Prosecutors say that while HUD rules required Deutsche Bank and MortgageIT to implement quality control programs to prevent defaults by their borrowers, they “ignored quality control” and gave mortgages to almost anyone who applied.
Is this an appropriate use of the False Claims Act? After all, MortgageIT, it seems, didn’t make knowingly false statements about its borrowers in seeking FHA insurance for the loans. It simply made assessments that the borrowers were in good financial shape. They turned out not to be, and the FHA had to pay insurance claims. Is that the material out of which a $1 billion civil case should be made?
2010
Did Drug Company Lawyer Make False Statements to FDA?
When regulatory agencies ask major corporations to hand over documents to them as part of an ongoing investigation, there’s normally a pretty clear understanding of how things work: if the agency doesn’t receive the full set of documents it is asking for, it negotiates with the company, or ratchets up the urgency of the request, or goes to court to enforce a subpoena.
What it hardly ever does is ask the Justice Department to step in, years later, and seek an indictment of a high-ranking corporate in-house counsel for obstruction of a legal proceeding, making false statements, and concealment of documents.

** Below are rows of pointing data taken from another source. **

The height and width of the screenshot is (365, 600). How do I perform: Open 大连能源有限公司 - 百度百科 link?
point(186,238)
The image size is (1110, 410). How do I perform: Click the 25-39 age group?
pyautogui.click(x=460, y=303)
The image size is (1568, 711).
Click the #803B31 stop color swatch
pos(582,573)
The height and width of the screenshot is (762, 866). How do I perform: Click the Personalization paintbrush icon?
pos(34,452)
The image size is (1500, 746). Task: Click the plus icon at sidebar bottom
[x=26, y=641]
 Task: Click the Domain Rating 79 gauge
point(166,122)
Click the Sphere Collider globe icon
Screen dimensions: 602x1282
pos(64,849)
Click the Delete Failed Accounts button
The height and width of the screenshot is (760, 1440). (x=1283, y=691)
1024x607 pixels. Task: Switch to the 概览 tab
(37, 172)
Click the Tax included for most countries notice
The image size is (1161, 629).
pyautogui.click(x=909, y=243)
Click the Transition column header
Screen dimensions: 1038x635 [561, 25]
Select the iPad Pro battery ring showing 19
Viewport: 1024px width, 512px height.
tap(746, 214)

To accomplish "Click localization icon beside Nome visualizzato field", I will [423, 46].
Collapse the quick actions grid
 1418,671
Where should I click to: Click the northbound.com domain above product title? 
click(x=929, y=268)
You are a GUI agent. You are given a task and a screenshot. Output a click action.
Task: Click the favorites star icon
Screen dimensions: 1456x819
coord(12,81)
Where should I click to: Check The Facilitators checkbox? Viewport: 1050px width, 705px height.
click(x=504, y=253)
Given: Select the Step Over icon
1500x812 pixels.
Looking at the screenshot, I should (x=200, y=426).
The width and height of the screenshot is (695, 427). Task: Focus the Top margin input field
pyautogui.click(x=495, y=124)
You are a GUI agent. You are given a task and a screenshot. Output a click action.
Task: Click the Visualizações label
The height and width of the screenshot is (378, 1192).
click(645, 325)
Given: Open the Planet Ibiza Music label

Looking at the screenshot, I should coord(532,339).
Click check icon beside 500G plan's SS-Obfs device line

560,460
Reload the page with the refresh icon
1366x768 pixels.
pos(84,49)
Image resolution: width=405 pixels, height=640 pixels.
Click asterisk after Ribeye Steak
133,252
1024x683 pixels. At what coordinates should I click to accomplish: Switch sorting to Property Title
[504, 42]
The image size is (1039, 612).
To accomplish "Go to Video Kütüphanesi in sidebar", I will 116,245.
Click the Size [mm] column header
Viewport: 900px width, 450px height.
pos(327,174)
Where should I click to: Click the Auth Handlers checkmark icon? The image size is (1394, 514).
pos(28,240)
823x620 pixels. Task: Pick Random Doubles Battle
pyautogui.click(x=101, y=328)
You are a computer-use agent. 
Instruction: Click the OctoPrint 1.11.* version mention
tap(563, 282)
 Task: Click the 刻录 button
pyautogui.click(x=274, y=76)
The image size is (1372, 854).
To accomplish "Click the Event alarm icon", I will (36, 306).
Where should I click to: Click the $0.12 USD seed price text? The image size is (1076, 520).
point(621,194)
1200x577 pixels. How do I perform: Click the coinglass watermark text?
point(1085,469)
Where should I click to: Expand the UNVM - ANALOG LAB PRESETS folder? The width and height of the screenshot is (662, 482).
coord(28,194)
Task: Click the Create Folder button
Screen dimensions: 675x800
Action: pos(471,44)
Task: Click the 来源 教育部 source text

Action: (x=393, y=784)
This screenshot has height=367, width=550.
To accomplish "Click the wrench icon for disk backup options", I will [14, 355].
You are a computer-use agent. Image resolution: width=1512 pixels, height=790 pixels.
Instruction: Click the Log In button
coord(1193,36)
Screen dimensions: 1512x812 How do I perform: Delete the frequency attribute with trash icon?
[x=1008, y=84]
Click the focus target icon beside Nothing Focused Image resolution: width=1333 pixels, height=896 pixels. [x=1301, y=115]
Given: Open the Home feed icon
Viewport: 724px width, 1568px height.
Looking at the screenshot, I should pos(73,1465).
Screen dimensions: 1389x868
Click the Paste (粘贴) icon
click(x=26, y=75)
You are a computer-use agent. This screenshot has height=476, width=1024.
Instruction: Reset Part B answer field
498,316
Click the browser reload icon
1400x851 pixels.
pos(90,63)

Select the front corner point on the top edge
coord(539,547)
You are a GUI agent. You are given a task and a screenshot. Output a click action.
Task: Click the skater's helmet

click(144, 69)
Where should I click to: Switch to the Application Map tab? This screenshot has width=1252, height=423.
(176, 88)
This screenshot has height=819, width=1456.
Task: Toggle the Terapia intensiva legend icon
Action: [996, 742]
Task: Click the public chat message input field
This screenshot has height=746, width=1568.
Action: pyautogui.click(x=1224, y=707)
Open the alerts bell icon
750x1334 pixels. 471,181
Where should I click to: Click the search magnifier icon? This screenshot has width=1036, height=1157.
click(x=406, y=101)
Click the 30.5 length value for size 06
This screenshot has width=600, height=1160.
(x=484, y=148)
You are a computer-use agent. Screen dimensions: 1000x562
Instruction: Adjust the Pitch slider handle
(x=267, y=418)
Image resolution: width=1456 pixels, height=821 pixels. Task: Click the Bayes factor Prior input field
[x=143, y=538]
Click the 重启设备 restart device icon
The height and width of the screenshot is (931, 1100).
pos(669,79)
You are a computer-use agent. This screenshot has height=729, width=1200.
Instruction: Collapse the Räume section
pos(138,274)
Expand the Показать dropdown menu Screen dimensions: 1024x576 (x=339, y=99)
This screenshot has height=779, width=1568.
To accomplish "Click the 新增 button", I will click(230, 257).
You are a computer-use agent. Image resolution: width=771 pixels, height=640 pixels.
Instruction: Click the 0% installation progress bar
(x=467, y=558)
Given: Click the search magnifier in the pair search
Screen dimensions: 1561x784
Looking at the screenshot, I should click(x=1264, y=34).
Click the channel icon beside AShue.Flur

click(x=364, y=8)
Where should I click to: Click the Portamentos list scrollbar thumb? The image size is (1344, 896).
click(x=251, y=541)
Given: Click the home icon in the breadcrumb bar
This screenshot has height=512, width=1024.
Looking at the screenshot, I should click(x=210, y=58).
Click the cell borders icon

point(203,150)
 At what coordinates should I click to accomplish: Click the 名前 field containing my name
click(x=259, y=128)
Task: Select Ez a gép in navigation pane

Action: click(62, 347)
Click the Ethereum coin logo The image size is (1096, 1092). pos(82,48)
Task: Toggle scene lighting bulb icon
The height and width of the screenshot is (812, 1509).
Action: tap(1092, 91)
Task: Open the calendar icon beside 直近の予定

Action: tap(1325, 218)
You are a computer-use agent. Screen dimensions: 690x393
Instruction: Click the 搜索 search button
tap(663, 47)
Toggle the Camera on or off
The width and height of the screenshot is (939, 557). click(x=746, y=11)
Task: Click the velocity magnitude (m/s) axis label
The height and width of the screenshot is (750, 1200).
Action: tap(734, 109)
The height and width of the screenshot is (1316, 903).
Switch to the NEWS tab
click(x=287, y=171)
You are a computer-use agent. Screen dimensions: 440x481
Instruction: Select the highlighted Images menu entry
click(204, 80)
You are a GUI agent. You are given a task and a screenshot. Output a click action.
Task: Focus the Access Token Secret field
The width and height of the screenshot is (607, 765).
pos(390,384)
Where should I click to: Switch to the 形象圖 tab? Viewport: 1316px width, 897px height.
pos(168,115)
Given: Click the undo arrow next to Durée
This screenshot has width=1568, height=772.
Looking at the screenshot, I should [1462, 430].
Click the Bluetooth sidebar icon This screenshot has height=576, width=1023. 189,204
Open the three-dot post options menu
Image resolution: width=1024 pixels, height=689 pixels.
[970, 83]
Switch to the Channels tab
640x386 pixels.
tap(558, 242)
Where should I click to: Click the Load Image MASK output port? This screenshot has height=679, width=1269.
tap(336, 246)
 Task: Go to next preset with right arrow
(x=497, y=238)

But this may be changing. On November 9, 2010, the Justice Department announced the indictment of Lauren Stevens, a now-retired vice president and associate general counsel at GlaxoSmithKline, the British pharmaceutical giant, in connection with Stevens’ actions back in 2003 when the FDA was investigating GSK for allegedly promoting one of its drugs for unapproved uses.
The indictment says Stevens led a team of lawyers and paralegals responding to the FDA’s request for documents about GSK’s promotion of Wellbutrin, an anti-depressant, for weight loss and other uses that the FDA hadn’t approved. (Actually, the indictment doesn’t name the company or the drug, but many sources confirm their identity.)
Stevens, according to the indictment, knew that GSK had set up marketing programs to promote the use of the drug against obesity and that it had paid many physicians to make speeches about that use to other doctors. But Stevens told the FDA that GSK had done nothing of the sort. She wrote to the FDA, for example, that GSK “has not developed, devised, established, or maintained any program or activity to promote, either directly or indirectly, the use of [the drug] to achieve weight loss or treat obesity.”
And Stevens allegedly had seen slide presentations that physicians had put together about such unapproved uses, but she didn’t hand those over to the FDA. Any off-label uses, she said, were “isolated deficiencies” in GSK’s compliance program.
Interestingly, neither the company itself nor any of its other lawyers or officials were indicted. Could Stevens, as the head of a team of lawyers and paralegals that reported to top management, have acted on her own in withholding these documents and information? If GSK really planned to lie to the government, didn’t other people have to be part of the scheme as well? Shouldn’t they or the company itself have been indicted – if there really was such a conspiracy within the company?
Also, Stevens’ statements sound to us more like legal posturing on behalf of a client than like a criminal attempt to deceive the FDA and withhold information. It seems that she was telling the agency that GSK had no intent to promote the off-label uses, while knowing that individual doctors probably did so without the company’s permission.
If that’s the basis of the dispute – and both sides clearly think they have the better of it, with Stevens’ lawyers pledging that she will be exonerated – the criminal courts are the wrong place to work it out. The facts may eventually show that Stevens did in fact violate the federal criminal laws, of course. But ordinarily, this kind of discovery dispute is worked out behind the scenes, between the federal agency and the company, with harsh words perhaps but without a criminal case against an attorney. That seems the best place to handle it.
At the very least, lawyers who respond to federal agencies’ demands now had better look very carefully at what they say.